## Information supplied

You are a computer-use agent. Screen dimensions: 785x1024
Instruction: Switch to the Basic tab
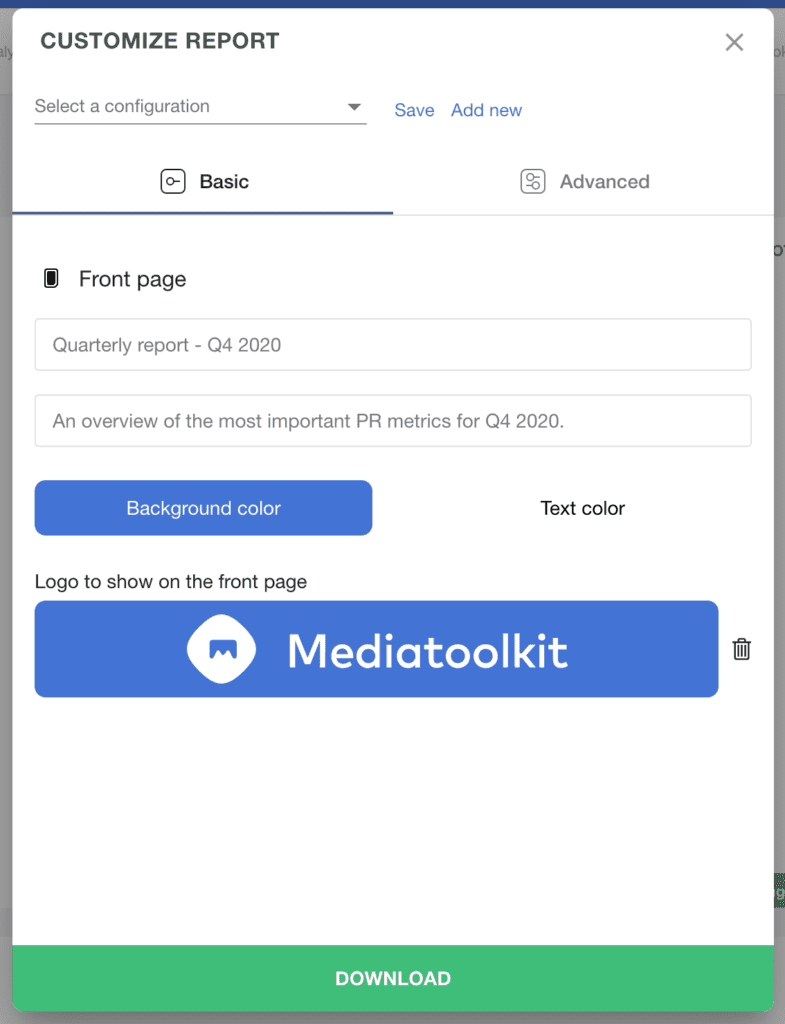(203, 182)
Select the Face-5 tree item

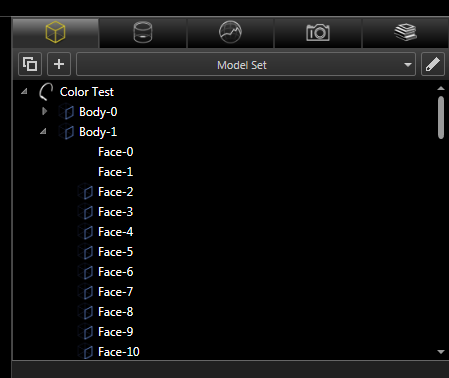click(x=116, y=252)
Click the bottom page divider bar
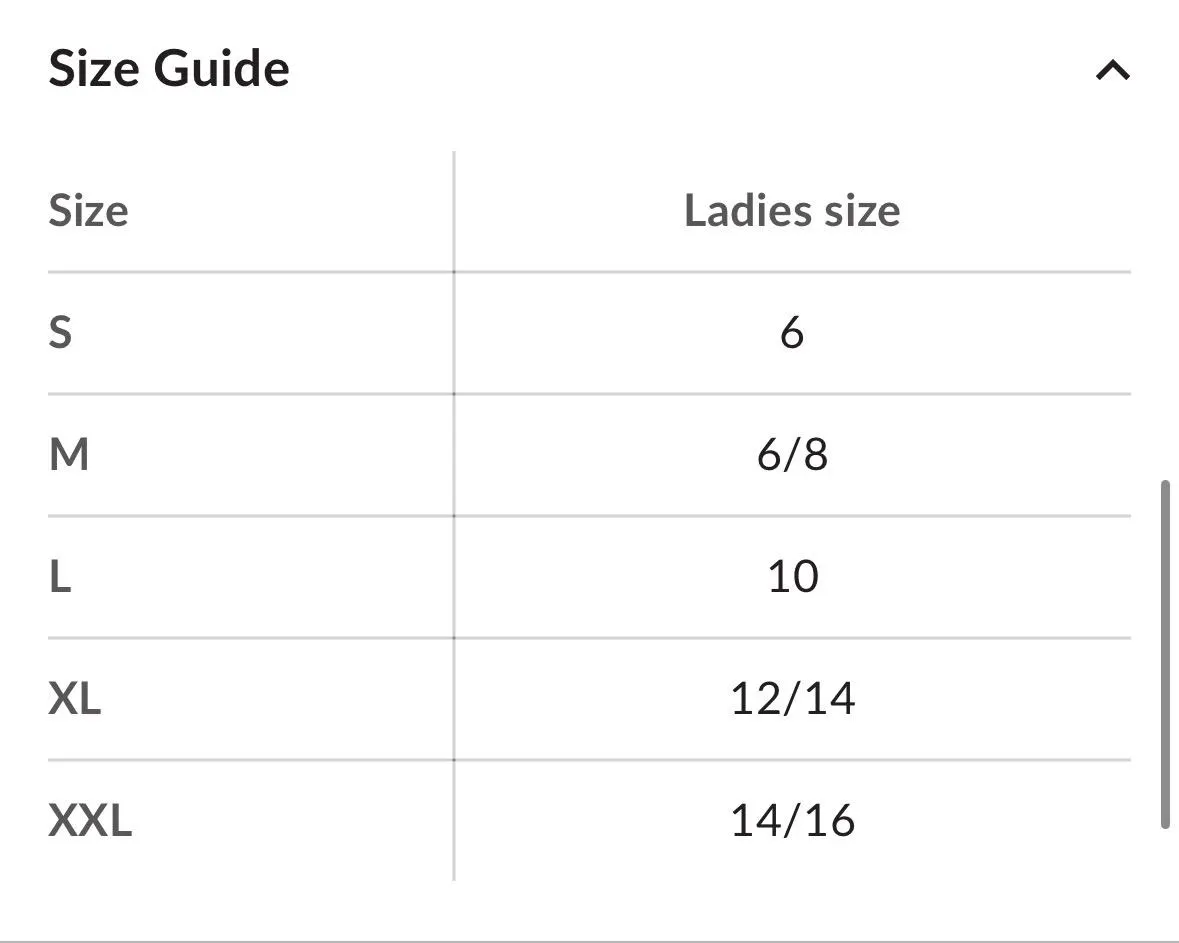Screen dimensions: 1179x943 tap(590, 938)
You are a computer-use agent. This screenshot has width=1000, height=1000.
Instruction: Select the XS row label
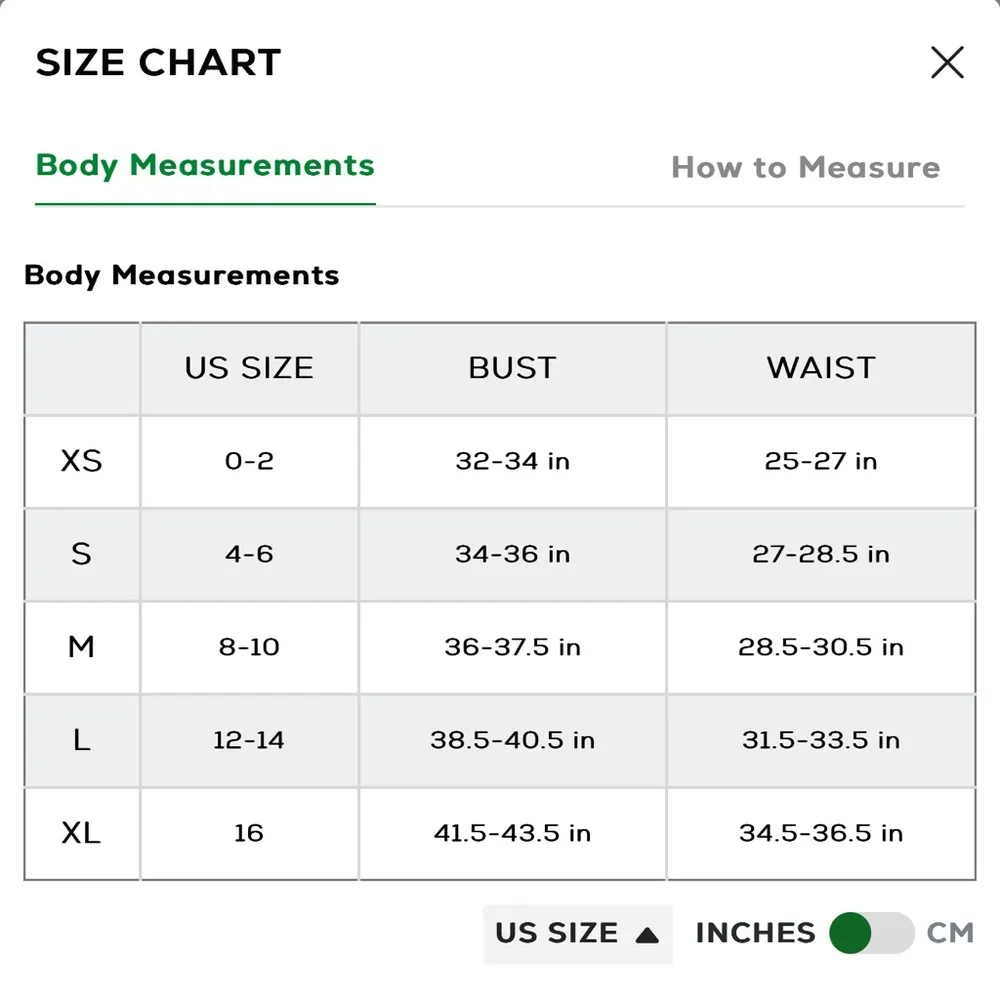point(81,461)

---

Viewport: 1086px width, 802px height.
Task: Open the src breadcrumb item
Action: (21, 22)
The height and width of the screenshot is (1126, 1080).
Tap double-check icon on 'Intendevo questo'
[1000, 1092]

---

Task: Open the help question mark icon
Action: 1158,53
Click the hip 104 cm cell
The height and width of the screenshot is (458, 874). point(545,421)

## Task
Go line by line through the data and copy any that contain "computer".

## Solution to this exercise
You are a computer-use agent. Screen dimensions: 785x1024
You are a computer-use agent. This screenshot has width=1000, height=1000.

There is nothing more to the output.